On 21 Jun 2024, at 23:31, Jason Hu <fdhzs2010 AT hotmail.com> wrote:

Thank you Xavier for your example and Meven for your careful explanations.

I am working on a mechanization of MLTT and I notice that cumulativity and subtyping essentially should go hand in hand. The problem with no contravariant subtyping which I noticed is that it makes the type theory "un-natural". That is, say we know t : T and T <: U. Now let's substitute t for x : U. Currently the ONLY way in Coq is to do subtyping first to obtain t : U, and then apply the substitution t/x. However, another way to do it is to apply the subtyping to the target context first. Namely, we strengthen the context of x so that now our goal becomes to substitute x : T. Then we can safely apply t/x. The naturality here is that the order of subtyping and substitution should not matter, but in Coq, it does. 

I guess in my mechanization, one new goal now is to verify that subtyping and substitution can indeed naturally coexist, but at this moment, I do think that there is a problem in Coq. My feeling is that the subtyping decision should be safe; it's probably even structural in beta-eta normal forms.

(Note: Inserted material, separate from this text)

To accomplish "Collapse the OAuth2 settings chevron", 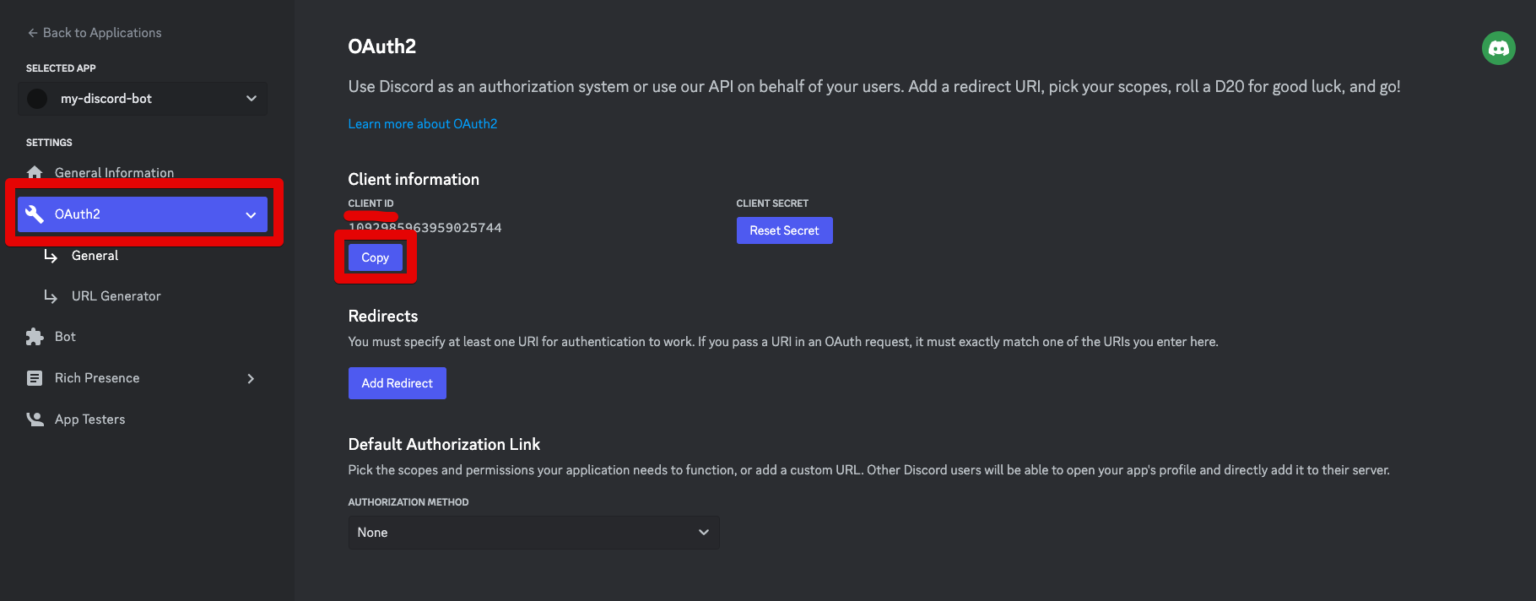I will pos(251,213).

From: coq-club-request AT inria.fr <coq-club-request AT inria.fr> on behalf of Meven Lennon-Bertrand <mgapb2 AT cam.ac.uk>
Sent: Friday, June 21, 2024 12:26 PM
To: coq-club AT inria.fr <coq-club AT inria.fr>
Subject: Re: [Coq-Club] Why subtyping rule is not contravariant in input types for Pi
 
Hi Jason,

As far as I understand, the main reason comes from the set-theoretic semantics. In that setting, subtyping is interpreted as set inclusion. This makes it relatively easy to interpret implicit subtyping like Coq's, because the same term can be used as the subtype and supertype. But this also heavily restricts what is a valid subtyping rule.

In particular, for function types (which are sets of pairs in set theory), (covariant) inclusion of the codomains leads to inclusion of the sets of functions, but (contravariant) inclusion of domains does not. This is because one has to remove some pairs (corresponding to the elements of the larger domain that do not exist in the smaller domain).

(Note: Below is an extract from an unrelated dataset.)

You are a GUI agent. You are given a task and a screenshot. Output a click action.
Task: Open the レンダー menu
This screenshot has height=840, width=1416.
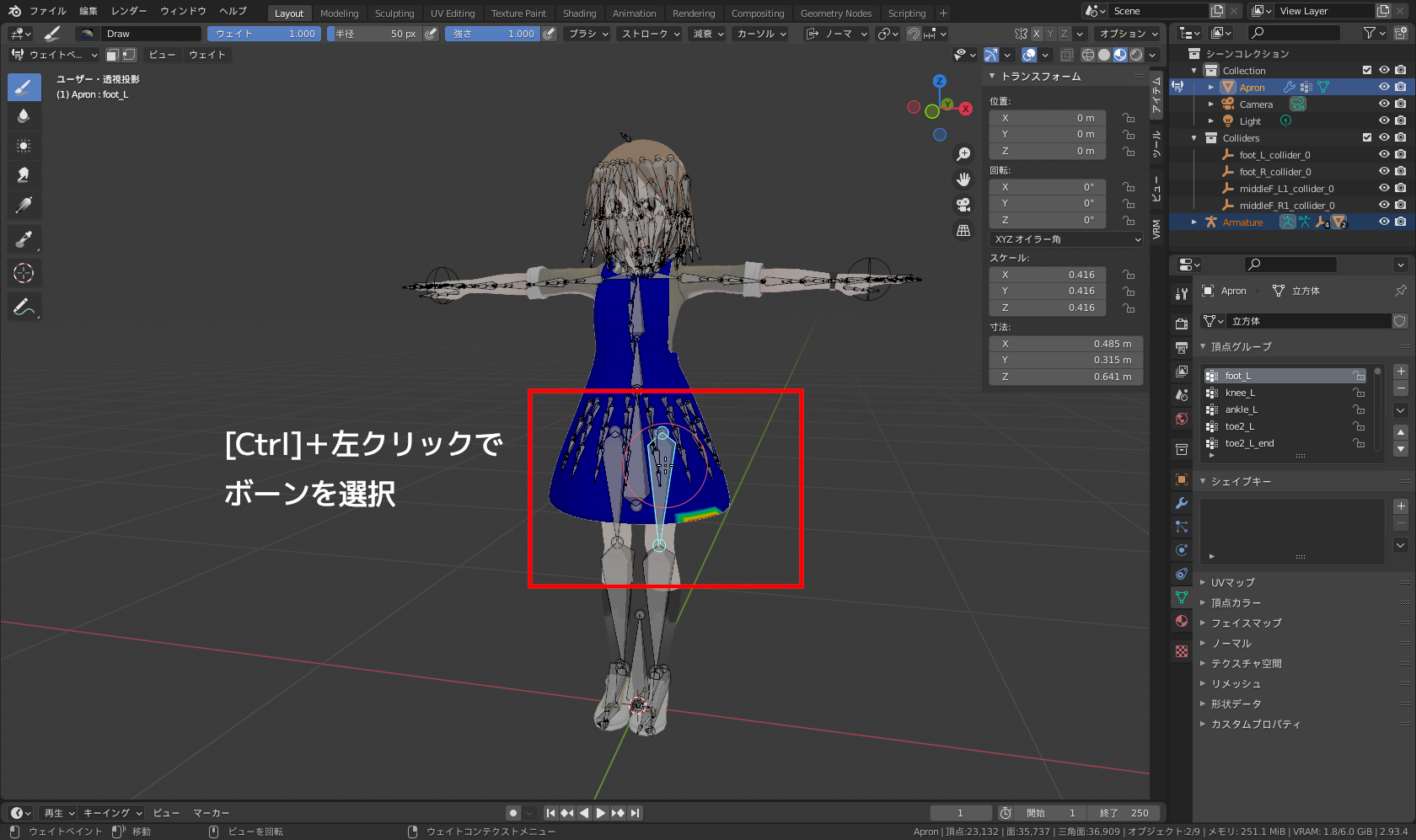pyautogui.click(x=128, y=11)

Thus, if one wants to model contravariant subtyping in set-theory, we would need something smarter than this model, which has not really been investigated (yet?). But I do not see any reason why such a subtyping would not be sensible. In particular, Coq does a "poor man's" version of it, by η-expanding function during elaboration to basically emulate the contravariant rule (because if A <: A' and f : A' -> B, even though f : A -> B does not hold, λ x : A. f x : A -> B does). I believe this could be promoted to a sensible version of contravariant subtyping.

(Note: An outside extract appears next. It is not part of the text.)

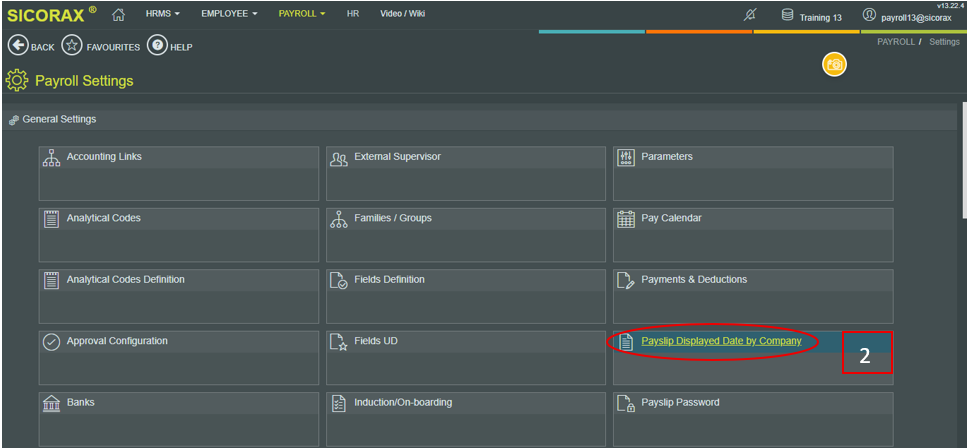The width and height of the screenshot is (968, 448).
Task: Click the Approval Configuration checkmark icon
Action: (52, 342)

We have a paper going in that direction at this year's ESOP by the way, although it's not quite ripe to apply to Coq's type system yet I hope we can build on it to get there at some point, and properly justify contravariance for function types :)

Best,
Meven LENNON-BERTRAND
Postdoc – Computer Lab, University of Cambridge
www.meven.ac
On 20/06/2024 16:11, Jason Hu wrote:
Hi all,


Rule 5 says that Coq only checks equivalence for the input types while only the output types are subject to subtyping. How is the subtyping rule is not contravariant in the input types?

I understand that in System F, this rule is problematic and causes undecidability but I don't think it applies here. In particular, if for the sake of discussion we let U <: T and compare x : U |- T' <: U', this extra information of x : U should affect the result of comparing T' <: U' at all. How is the rule designed in this way? What consideration am I missing here?